Due to these factors, I personally consider the prescription as a legislative hybrid, a figure somewhere between the reality of the right and the conceptualization of the claim. To fully implement it, other social sciences must come to rescue this fundamental freedom from the pure legislative requirements. A sociological approach is needed to draw the border of the provision’s intrinsic efficiency and identify its possible infractions.

As members of the human race, we all have the right to non-discrimination and the prohibition of discrimination but, despite this, intolerance towards others is one of the most common human rights violations and, often, the starting point for further crimes. Any breach of the ban to discriminate involves an evolution of civil society, a progress that allows to better sharpen the limits of the statement.

The discriminatory attitude, as limpidly expressed by the UDHR and the ECHR, may be based on several roots and have different developments. The prismatic ground provided for the freedom obliges people to approach the issue from a particularistic perspective, trying to understand the reasons for the bias and to overcome it. Adopting this behavior, modern society is experiencing a rapidly growing process towards the comprehension and integration of all individuals.

Unfortunately, one part of mankind is seemingly not allowed to enjoy the abovementioned social evolution. On the contrary, this community suffers from a reinforced stigma against it: the Roma population. Despite all the inclusion policies provided, not least the EU’s Council Recommendation on effective Roma integration measures adopted last Monday, by taking a quick look at various NGO reports and monitoring the newspapers of various countries, we can observe how the Roma people are suffering from a form of “discrimination without borders” all over Europe.

From the declaration made by Bursa’s governor last September in which the public authority labeled the community’s members as criminals, to the forced evictions or housing problems suffered in Italy and France this autumn and the child removal cases faced in Greece and Ireland, there is no doubt that the Roma minority is coping with a serious racism based on irrational stereotypes every day.

According to a survey by French news website Rue 89, it is clear that the apartheid towards the Roma is seen as the last acceptable one; furthermore, using the words of sociologist Mustapha Saha, members of the community are, a priori and without the presumption of innocence, guilty of any crime due to their ethnicity.

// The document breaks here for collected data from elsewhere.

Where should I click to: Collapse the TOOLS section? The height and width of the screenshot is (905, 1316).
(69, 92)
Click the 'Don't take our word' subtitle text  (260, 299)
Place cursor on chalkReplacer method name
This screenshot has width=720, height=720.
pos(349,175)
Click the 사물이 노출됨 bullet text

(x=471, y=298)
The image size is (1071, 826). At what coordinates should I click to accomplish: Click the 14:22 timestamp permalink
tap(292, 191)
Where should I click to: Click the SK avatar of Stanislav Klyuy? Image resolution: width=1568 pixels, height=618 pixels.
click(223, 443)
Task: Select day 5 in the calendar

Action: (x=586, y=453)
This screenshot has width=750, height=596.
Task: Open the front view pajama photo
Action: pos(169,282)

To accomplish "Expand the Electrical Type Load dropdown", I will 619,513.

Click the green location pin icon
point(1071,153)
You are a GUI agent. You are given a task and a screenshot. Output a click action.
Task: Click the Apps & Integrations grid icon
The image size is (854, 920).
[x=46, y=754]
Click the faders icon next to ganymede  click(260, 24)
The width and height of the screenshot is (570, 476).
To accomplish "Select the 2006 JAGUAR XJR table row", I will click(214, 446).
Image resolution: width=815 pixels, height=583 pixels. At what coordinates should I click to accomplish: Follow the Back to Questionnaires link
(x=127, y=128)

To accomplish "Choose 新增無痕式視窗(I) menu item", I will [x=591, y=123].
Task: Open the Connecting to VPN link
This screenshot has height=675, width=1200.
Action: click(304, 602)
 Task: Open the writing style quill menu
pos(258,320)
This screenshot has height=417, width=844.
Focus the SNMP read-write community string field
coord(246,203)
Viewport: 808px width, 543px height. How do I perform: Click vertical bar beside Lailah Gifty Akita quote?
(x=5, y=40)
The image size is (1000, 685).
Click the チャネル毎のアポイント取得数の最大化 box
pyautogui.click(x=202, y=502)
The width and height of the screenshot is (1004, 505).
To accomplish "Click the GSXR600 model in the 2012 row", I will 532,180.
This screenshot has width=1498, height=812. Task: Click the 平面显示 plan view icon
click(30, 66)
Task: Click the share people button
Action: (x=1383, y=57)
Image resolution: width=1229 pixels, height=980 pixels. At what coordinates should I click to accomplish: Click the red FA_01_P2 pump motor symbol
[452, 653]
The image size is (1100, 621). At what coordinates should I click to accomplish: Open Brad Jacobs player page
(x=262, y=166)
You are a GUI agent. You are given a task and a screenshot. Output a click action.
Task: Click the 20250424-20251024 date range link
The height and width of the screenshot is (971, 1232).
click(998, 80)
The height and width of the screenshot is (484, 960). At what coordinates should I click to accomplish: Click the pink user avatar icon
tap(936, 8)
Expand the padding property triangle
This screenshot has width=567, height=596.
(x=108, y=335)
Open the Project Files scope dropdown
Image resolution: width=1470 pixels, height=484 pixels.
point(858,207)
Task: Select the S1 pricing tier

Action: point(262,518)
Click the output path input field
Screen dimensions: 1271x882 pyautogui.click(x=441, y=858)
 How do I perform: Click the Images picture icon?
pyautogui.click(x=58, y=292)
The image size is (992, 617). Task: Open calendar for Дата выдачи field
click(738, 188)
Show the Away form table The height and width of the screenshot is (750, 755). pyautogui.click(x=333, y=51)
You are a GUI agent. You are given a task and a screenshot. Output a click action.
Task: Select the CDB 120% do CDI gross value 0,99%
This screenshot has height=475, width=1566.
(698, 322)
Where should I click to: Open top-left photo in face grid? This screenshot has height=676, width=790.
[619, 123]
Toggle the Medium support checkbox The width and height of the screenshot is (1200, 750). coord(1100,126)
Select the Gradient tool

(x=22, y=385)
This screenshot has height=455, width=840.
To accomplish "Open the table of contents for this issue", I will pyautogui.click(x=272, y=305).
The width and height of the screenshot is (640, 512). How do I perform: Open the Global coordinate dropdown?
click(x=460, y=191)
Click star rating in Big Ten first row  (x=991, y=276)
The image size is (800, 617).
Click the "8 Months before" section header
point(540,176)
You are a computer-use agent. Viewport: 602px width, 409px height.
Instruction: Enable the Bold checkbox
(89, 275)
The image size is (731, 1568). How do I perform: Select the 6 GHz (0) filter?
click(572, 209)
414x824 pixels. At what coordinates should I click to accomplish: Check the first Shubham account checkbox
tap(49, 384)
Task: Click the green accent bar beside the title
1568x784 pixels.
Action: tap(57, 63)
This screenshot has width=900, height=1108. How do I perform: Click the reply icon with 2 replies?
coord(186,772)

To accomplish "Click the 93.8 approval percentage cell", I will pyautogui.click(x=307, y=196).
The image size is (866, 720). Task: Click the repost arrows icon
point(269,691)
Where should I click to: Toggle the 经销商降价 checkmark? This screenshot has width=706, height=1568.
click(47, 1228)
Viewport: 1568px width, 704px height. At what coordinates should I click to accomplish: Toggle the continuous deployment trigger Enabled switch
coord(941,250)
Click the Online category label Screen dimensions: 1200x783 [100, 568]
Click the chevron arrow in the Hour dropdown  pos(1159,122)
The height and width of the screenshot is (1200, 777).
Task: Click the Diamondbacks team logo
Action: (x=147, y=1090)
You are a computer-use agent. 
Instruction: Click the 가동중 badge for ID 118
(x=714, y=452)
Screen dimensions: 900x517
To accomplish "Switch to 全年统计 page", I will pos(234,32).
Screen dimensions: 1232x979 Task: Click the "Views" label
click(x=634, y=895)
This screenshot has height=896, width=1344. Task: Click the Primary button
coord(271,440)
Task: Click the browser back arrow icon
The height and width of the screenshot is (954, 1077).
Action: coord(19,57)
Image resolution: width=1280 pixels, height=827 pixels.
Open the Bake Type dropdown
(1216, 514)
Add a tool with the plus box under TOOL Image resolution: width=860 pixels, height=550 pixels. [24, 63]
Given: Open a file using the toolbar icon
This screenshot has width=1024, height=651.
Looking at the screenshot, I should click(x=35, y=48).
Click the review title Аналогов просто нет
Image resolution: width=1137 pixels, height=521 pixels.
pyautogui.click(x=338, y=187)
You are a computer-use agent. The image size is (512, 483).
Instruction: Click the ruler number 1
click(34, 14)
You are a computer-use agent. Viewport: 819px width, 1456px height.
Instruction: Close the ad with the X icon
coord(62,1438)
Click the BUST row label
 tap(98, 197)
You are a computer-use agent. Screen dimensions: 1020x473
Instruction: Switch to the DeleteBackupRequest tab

The integration of the Roma population and the elimination of prejudices towards it must inevitably pass through a direct comparison among stereotypes and basic human rights granted by the aforesaid charters: A compliant particularistic approach would be the best manner to eradicate this constant stigmatization and finally allow the minority to enjoy basic universal rights.

Roberto Frifrini is a member of the Human Rights Agenda Association (İHGD) in Ankara.